Answer these questions from the excerpt about The Wild Silence below.
1. What kept Raynor from joining the interview by Zoom?
2. How long before the deadline did she return to the book?
3. Where did Raynor and Moth go on their first adventure, and what happened to their campsite?

• _SELECTED EXTRACT_
★ ★ ★

So, to say there was a weight of expectation riding on her follow-up book, The Wild Silence might be putting it mildly.
“It was a completely different experience to write,” Raynor tells me, her voice soft and slightly hesitant when she calls me from her new home in Cornwall. We’d tried to Zoom but her phone was too old and cracked to have the capability—more of which later.
“The Salt Path had its own narrative arc, and I just needed to retrace it. I had Paddy Dillon’s guide to the South West coast path, with Moth’s pencilled notes in the margin, and everything else just followed.
“Last year, I started writing the sequel then suddenly thought, this is so shallow and it’s not saying what I want it to say. I decided that if I just did the obvious thing and wrote a follow-up then I wouldn’t be doing what I needed to do for myself. So I left it for ages, then came back to it with only four months before the deadline to hand it in. The whole thing, from start to finish… It was quite tricky.” She laughs. “But then I realised that I couldn’t think about who was going to read it. I had to put myself back into the framework; into the mindset I’d had when I wrote The Salt Path. Because it was only then that I could actually say what needed to be said—namely about the natural environment and our connection to it.”
The Wild Silence is indeed a very different book to its precursor. It’s a more fractured narrative, oscillating between childhood memories—many of which show how and why Raynor’s developed such a deep connection with the land—and recalling events which happened after finishing the walk. “I realised that I had to first go backwards, in order to explain what I was trying to say.”
Of course, few who’ve read The Salt Path can fail to have been moved by the love story of Raynor and Moth; and it’s equally heart-warming to read about how it all began when they met as teenagers, Moth’s hair “hanging in Celtic plaits, his old RAF coat flapping behind him.” He was already an activist, “magnetically drawn to the countryside, to the wilderness” and their first adventure involved a trip to Scotland, where their temporary campsite was washed away by a ferocious storm. What’s totally unexpected, however, is to read about the animosity her parents felt towards him, rejecting him, she writes, “with a venom and ferocity which wiped out every vision I had of what my family was.”

★ ★ ★

• _DATASET EXTRACT_
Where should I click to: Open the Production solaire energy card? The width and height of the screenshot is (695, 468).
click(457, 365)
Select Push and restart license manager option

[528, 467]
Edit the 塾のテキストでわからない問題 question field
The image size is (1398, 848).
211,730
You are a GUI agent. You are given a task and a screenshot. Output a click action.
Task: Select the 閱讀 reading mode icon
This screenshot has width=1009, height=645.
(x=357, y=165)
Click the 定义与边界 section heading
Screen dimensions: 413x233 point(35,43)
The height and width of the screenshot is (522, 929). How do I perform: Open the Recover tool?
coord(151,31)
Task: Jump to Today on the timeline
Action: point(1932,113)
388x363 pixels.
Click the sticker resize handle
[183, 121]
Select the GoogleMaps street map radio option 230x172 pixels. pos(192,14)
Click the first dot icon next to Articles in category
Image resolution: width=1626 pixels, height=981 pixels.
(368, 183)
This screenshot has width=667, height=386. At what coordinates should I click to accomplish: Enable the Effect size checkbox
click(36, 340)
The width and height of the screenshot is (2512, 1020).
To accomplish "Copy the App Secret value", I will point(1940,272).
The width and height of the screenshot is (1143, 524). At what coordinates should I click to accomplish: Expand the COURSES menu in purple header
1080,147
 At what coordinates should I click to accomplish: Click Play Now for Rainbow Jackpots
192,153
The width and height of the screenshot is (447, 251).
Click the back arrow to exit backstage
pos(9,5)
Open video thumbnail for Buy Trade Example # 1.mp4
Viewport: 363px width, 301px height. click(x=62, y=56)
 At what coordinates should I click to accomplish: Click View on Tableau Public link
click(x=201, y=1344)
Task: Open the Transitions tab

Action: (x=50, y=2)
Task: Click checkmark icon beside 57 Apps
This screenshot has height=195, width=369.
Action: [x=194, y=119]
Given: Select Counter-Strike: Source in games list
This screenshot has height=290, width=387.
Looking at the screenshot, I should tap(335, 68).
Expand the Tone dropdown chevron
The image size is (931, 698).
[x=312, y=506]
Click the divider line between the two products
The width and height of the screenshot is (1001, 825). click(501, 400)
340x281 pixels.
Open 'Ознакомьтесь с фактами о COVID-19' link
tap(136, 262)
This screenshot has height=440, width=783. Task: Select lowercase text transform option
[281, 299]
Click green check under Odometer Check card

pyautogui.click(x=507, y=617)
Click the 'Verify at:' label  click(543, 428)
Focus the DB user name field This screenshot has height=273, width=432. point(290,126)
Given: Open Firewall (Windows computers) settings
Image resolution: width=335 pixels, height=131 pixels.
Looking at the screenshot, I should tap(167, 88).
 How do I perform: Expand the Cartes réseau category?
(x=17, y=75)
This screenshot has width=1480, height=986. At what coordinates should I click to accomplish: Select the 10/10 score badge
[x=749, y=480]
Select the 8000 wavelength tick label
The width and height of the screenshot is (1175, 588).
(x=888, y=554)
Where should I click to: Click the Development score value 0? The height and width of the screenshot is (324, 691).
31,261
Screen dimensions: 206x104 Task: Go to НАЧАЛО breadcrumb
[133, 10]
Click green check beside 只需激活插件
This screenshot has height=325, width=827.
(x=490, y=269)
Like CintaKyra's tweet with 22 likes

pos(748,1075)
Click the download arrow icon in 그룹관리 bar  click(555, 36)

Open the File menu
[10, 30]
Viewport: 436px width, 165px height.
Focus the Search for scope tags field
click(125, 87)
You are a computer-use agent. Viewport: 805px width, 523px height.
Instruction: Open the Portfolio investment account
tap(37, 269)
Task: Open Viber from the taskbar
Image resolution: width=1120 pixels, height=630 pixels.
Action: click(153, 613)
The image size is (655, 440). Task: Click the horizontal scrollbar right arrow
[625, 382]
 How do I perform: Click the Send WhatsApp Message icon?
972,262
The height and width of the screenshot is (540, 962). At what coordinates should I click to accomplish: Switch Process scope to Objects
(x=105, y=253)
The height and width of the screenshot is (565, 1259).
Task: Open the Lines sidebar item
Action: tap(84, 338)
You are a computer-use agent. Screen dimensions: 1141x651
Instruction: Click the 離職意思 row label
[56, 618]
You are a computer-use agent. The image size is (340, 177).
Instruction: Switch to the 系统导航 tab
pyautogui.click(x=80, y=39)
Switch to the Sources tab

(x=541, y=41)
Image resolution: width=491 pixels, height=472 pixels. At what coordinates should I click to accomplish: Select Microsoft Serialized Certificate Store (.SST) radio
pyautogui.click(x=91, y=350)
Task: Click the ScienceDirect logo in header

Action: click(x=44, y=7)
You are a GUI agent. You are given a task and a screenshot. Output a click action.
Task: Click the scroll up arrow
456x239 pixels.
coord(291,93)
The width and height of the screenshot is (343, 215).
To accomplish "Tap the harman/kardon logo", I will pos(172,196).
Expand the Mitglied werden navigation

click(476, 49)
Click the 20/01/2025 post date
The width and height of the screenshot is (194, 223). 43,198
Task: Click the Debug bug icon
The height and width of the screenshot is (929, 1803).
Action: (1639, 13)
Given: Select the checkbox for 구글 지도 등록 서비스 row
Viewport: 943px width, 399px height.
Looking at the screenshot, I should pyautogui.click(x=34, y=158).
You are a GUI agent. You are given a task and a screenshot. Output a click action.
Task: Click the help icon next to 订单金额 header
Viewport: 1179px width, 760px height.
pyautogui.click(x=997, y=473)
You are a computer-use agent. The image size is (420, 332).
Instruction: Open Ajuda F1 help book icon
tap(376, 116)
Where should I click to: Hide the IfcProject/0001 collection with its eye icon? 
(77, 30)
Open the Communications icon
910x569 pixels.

★ ★ ★

• _OUTPUT FOR THIS EXERCISE_
1. Her phone was too old and cracked to have the capability.
2. Four months.
3. They went to Scotland, and a ferocious storm washed their temporary campsite away.